Visto che sei così appassionato di cinema italiano, mentre vedevo Insidious, che è un ovvio omaggio a Poltergeist, mi è venuto in mente L’Aldilà di Lucio Fulci quando si parla di questa dimensione astratta che è nell’Oltretomba, che nel tuo film si chiama The Further...
Sono un grande fan di Lucio Fulci, soprattutto dei film di zombi, e L’Aldilà è un film che mi è piaciuto molto. Però lui non mi ha influenzato così tanto quanto Dario Argento, autore di un cinema se vuoi molto più raffinato e melodrammatico. Per quanto riguarda Poltergeist, è indubbiamente vero che sia la base da cui è partito il film, che vidi perché era prodotto da Spielberg, uno dei miei maestri. Dal primo momento, l’intenzione era quella di dimostrare di saper lavorare senza ricorrere necessariamente alla violenza, concentrandosi sulla suspense. Ho però molto considerato anche The Others di Alejandro Amenabár, nonostante la mia storia somigli di più a quella del film di Tobe Hooper. C’è, però, una cosa interessante riguardo agli avvenimenti descritti da Insidiuos. Ho radunato amici e familiari e mi sono fatto raccontare esperienze personali legate al sovrannaturale, che sono poi finite nel film. Per esempio, la storia della trasmigrazione del corpo è una cosa che è avvenuta a un mio caro amico. Quindi molte sequenze che sembrano inventate sono state comunque elaborate su fatti reali o presunti tali. Comunque casi di cui si è parlato sul serio.
Riguardo a Death Sentence, legato già dal titolo al Giustiziere della notte (Death Wish) con Charles Bronson, invece hai scelto una messa in scena meno marcata, più vicina a quella del modello di Michael Winner, pur avendo tu un’impostazione molto diversa...
Quando ho iniziato a lavorare su Death Sentence mi sono rifiutato di riguardare Il giustiziere della notte perché non volevo essere influenzato, il paragone con quel film è troppo impegnativo. Chiaramente l’avevo visto, ma da ragazzo.

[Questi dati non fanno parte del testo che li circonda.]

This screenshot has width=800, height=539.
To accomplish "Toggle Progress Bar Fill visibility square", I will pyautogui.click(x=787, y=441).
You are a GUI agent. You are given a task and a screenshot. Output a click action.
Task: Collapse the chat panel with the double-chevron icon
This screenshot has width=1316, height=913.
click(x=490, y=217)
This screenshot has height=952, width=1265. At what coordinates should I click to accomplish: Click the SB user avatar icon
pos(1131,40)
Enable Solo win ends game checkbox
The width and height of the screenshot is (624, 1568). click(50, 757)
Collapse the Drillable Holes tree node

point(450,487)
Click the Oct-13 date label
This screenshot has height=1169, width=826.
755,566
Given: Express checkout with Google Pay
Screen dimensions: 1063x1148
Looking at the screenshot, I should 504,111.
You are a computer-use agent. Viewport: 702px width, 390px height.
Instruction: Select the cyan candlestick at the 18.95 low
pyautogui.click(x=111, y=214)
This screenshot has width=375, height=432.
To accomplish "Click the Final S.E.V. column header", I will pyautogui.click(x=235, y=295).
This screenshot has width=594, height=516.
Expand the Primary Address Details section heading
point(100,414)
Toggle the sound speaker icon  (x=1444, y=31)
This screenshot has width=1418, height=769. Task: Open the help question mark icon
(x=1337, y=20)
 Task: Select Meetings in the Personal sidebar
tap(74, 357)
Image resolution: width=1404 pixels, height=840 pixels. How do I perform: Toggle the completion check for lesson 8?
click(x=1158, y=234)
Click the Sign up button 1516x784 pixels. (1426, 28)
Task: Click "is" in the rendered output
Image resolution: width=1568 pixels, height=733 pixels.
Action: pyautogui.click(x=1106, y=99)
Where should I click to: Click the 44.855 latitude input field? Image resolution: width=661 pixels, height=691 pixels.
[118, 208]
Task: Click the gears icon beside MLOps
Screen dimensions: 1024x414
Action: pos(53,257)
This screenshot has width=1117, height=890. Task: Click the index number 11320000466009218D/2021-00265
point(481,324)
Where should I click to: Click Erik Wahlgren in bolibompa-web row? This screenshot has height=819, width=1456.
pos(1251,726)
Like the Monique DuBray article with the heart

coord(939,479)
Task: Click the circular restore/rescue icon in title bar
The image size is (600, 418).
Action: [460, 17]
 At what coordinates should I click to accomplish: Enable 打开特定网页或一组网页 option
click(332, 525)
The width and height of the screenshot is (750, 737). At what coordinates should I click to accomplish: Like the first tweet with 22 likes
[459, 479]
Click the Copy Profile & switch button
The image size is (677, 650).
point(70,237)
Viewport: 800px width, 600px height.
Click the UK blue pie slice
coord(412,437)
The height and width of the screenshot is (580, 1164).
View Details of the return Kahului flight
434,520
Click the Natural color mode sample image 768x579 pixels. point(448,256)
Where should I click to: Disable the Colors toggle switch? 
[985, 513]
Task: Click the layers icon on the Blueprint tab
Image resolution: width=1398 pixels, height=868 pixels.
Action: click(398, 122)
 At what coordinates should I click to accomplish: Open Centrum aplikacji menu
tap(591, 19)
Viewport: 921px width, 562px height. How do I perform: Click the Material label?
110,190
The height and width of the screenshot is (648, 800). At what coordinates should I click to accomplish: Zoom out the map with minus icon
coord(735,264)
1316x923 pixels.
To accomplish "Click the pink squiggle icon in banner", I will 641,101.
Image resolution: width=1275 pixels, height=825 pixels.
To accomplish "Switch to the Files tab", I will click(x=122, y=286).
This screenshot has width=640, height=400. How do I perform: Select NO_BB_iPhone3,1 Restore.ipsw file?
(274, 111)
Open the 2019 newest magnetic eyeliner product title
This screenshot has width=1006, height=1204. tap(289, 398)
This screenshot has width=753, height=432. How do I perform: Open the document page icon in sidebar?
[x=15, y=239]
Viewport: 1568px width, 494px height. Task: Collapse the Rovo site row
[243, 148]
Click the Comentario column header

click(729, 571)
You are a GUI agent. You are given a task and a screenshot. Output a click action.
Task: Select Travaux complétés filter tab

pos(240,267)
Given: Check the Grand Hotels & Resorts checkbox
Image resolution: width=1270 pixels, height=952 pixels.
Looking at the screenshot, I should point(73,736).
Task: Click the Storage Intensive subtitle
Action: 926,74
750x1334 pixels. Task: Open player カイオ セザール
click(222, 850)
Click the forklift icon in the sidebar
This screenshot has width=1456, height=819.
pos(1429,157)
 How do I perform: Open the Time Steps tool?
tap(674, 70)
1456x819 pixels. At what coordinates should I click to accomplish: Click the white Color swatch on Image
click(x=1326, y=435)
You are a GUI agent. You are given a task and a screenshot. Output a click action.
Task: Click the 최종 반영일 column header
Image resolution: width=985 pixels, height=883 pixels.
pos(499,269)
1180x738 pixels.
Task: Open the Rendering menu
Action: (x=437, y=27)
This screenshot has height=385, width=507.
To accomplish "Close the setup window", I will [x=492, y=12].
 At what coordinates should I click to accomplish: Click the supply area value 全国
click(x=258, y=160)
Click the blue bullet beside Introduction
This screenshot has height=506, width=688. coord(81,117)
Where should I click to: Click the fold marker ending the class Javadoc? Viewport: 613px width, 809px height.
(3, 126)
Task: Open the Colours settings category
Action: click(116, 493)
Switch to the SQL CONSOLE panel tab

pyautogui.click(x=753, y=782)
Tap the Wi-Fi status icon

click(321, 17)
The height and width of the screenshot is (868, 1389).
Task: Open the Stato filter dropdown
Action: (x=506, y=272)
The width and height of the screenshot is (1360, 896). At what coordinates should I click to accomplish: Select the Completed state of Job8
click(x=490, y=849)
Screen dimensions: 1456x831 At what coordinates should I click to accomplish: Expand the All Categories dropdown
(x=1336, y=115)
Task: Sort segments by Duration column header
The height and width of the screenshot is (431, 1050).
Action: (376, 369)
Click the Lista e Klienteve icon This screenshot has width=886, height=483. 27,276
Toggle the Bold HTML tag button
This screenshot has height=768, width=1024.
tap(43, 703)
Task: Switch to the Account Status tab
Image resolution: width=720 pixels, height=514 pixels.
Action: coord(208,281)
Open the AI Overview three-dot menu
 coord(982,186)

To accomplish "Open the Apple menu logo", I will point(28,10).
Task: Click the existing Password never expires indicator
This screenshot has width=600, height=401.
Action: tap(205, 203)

Però volevo affrontare il film in chiave moderna, perché si svolge in un altro tempo ed è una storia diversa. Death Sentence è un film che personalmente ho voluto tantissimo. L’unico fatto senza Leigh Whannell in fase di script. Volevo girarlo perché amo i revenge movie e ci tenevo a fare un film exploitation vecchio stampo sulla vendetta. Se devo rilevare un’influenza forte a livello di regia credo sia stato il William Friedkin di Il braccio violento della legge a colpirmi di più.
Vedo che sei un regista che guarda molto al passato. Cosa preferivi allora rispetto al cinema contemporaneo?
Al di là del fatto che sono cresciuto negli anni ‘80 e ‘90 guardando film, quindi sono quelli i miei punti di riferimento, credo che la differenza principale di ieri rispetto a oggi sia che allora ci si focalizzava sul raccontare delle storie. Per quanto dicano il contrario, oggi gli Studios cercano di standardizzare tutto, senza tentare mai di fare qualcosa di nuovo. Negli anni ‘60 e ‘70 non c’erano grandi corporation che controllavano completamente Hollywood, quindi venivano fuori pellicole molto originali. È la maniera in cui tentiamo di lavorare noi. Ecco perché Saw ha avuto successo. Perché voleva raccontare anche qualcosa e non essere un film violento e basta, come tanti titoli horror contemporanei.
Nella tua carriera hai toccato diversi sottogeneri, anche se hai spaziato principalmente tra horror e thriller. Pensi che rimarrai su questa strada?
Non ho bene in mente come sviluppare la mia carriera ma credo che farò sempre film di genere, anche differenti. I film ultra violenti stanno passando di moda, per cui penso di accantonarli. Spero che Insidious mi sia utile in questo. Per esempio, sono un grande fan dei film action perché ti permettono di creare sequenze complesse e infatti per questo motivo ho voluto a tutti i costi realizzare Death Sentence. Mi piacerebbe anche girare dei film di fantascienza con molta azione e con un budget elevato.